▸ **What is being asked**: Find every line in the records below that contains the word "crimson", matching case exactly, and copy each of those lines.

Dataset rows
────────────────────────────────────────

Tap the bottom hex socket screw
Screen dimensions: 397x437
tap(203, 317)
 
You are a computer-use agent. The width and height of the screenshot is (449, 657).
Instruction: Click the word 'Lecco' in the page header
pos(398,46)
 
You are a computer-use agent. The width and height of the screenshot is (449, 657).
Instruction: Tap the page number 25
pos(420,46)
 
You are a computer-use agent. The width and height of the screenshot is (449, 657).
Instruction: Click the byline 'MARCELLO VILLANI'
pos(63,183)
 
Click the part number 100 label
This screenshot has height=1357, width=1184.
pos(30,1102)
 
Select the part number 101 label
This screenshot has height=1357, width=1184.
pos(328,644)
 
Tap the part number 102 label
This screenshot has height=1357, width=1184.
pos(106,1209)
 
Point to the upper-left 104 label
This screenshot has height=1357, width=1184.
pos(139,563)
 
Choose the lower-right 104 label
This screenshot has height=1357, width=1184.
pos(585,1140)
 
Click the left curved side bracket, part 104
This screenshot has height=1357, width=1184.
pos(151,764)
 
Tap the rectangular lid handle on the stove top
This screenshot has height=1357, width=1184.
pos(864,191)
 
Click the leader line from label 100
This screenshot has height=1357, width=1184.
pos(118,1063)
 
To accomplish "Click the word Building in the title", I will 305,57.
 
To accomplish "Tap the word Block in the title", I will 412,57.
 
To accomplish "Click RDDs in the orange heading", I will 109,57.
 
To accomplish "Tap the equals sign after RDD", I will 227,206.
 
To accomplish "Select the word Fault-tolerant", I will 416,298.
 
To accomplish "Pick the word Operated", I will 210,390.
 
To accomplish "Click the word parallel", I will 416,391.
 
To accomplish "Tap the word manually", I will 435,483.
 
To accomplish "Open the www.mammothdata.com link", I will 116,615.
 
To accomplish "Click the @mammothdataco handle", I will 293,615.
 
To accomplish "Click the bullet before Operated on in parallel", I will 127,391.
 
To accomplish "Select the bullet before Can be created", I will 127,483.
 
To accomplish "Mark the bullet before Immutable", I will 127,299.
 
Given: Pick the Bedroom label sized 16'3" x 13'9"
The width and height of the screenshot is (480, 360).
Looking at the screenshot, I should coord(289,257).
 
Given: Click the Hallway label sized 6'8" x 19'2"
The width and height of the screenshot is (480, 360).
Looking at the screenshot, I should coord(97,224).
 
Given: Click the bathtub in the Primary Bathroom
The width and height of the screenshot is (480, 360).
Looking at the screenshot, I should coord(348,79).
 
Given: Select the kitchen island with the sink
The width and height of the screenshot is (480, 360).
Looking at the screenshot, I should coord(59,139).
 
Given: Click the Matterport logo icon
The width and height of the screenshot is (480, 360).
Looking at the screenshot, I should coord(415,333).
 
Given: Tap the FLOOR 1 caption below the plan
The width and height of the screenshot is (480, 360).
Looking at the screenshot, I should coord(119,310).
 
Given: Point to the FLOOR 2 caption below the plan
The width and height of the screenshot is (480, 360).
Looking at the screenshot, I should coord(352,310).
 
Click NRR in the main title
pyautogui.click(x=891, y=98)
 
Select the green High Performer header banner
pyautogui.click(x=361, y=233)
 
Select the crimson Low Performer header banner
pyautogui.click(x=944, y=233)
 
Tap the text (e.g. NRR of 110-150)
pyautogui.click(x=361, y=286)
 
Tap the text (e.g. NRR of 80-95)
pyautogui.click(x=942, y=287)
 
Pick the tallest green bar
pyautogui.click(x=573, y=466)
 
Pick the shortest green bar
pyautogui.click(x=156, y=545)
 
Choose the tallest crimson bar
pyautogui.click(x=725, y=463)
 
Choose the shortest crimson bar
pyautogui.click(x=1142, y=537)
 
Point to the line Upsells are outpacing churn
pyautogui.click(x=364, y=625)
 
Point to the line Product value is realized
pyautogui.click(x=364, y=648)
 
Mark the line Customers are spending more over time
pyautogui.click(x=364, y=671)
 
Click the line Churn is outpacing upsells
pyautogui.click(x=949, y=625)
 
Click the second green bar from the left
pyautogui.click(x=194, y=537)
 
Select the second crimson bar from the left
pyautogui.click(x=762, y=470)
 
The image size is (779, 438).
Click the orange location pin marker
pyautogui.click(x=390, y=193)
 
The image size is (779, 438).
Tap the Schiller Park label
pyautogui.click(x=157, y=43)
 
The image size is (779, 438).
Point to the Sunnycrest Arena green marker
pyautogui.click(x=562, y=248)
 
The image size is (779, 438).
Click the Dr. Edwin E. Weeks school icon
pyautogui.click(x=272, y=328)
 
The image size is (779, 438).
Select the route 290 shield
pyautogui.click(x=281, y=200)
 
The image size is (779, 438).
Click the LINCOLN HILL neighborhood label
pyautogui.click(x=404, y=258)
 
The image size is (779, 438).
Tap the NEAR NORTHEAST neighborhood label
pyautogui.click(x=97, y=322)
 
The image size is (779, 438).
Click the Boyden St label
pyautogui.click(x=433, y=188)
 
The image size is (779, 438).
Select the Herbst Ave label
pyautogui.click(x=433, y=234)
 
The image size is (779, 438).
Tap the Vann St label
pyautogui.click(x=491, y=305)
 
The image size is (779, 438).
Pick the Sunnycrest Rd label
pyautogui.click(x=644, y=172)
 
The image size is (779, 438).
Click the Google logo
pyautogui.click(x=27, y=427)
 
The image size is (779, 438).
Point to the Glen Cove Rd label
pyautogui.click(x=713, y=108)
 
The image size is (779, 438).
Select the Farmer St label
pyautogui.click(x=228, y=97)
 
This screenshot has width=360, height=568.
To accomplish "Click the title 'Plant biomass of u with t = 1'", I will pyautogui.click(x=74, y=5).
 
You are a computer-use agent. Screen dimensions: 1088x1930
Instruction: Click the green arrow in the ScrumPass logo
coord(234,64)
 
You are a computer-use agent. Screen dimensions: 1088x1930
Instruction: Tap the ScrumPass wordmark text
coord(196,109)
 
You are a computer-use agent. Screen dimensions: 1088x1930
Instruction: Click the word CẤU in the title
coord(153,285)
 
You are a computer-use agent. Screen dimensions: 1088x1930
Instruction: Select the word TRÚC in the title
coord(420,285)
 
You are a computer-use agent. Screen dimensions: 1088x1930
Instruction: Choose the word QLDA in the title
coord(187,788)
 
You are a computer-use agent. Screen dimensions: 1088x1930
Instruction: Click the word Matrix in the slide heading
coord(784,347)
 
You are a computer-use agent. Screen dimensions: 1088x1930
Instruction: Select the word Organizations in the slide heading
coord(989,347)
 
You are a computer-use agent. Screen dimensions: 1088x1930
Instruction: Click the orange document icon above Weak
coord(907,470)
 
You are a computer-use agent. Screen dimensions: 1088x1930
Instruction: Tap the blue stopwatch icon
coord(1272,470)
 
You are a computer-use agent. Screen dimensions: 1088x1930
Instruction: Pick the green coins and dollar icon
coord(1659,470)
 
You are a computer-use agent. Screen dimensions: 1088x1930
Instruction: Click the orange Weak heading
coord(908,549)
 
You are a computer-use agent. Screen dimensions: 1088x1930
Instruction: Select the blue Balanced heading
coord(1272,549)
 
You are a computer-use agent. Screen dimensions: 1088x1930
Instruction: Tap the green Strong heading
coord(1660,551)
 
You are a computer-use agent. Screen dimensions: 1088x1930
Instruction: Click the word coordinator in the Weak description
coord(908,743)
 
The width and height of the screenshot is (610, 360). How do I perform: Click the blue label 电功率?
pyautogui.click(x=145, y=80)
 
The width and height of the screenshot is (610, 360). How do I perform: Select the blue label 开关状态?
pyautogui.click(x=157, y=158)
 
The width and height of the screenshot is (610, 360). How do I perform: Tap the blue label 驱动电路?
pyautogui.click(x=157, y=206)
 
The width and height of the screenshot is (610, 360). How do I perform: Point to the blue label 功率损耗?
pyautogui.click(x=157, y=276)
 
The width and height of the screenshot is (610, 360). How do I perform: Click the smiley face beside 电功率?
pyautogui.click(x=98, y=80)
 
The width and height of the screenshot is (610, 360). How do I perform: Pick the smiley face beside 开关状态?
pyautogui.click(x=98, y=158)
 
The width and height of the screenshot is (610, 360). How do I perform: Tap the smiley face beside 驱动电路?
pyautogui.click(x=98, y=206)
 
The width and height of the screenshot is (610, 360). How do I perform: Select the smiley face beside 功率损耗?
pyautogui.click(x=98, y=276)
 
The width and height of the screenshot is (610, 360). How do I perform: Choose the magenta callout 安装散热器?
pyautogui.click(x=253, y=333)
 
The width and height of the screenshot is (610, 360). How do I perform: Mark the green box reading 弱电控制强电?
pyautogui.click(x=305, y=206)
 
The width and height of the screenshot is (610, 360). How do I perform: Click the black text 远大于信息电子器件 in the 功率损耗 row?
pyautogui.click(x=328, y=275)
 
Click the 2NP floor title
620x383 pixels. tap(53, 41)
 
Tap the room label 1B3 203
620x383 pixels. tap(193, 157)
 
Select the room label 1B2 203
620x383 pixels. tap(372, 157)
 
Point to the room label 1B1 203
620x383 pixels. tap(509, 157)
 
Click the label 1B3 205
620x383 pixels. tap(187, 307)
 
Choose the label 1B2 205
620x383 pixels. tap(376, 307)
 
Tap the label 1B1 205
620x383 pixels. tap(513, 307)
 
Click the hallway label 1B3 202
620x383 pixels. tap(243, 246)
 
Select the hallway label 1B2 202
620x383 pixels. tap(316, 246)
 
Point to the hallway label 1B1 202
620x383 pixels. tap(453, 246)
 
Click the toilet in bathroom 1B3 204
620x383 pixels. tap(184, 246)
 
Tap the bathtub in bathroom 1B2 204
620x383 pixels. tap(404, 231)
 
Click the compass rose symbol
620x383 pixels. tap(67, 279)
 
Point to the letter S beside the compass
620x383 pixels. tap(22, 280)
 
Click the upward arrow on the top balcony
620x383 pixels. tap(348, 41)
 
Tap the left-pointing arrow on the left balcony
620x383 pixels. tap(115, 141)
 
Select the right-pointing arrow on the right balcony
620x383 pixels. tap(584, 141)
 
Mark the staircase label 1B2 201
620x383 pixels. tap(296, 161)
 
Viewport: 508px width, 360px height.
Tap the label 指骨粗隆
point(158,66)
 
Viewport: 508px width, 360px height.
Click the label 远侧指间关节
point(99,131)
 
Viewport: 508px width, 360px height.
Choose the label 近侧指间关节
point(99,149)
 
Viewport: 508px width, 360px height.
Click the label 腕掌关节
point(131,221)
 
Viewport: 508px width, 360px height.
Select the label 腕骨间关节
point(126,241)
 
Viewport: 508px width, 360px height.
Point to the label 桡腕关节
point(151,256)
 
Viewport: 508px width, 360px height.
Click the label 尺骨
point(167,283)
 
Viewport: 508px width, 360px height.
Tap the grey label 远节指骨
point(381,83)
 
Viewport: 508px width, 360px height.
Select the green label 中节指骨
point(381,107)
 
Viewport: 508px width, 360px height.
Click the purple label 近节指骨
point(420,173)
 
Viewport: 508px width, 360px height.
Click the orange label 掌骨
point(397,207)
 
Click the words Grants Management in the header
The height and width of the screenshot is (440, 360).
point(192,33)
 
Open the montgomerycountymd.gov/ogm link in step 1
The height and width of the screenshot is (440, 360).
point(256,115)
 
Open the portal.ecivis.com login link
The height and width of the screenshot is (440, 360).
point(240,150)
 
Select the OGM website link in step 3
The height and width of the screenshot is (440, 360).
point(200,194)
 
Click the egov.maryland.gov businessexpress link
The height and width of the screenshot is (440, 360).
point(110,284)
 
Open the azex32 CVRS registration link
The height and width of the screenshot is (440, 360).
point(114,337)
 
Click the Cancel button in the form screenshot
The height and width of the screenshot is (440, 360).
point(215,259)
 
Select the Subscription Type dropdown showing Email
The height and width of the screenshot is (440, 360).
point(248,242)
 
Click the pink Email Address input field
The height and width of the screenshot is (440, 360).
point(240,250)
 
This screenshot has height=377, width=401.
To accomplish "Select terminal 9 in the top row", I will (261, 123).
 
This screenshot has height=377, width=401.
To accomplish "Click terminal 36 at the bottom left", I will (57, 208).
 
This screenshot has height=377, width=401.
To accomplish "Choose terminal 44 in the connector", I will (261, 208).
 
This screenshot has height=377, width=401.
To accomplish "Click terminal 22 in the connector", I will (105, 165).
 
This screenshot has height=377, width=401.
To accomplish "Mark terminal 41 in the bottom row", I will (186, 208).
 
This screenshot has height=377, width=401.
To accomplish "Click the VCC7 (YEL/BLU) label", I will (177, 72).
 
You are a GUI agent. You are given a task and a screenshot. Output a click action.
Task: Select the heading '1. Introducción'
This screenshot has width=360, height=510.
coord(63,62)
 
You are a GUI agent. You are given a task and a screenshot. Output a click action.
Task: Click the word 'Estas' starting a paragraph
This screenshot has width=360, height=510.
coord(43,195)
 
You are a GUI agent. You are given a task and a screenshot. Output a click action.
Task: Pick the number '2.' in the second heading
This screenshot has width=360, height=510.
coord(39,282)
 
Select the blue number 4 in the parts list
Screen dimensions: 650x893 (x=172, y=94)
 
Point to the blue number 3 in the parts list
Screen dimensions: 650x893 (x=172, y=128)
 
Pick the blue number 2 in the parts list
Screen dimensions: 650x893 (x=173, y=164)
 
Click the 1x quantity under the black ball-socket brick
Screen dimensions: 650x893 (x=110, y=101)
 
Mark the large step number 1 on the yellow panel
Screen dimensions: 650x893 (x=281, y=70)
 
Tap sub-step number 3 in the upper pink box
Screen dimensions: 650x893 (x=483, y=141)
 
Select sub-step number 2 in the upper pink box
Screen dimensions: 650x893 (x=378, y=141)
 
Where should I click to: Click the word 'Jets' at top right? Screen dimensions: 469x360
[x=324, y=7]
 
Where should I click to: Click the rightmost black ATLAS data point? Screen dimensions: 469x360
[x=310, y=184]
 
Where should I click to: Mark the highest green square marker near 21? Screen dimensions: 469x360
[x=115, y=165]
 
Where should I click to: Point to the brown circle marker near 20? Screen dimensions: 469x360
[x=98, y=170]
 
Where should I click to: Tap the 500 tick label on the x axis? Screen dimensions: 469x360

────────────────────────────────────────

▸ **Solution to this task**:
Select the crimson Low Performer header banner
Choose the tallest crimson bar
Choose the shortest crimson bar
Select the second crimson bar from the left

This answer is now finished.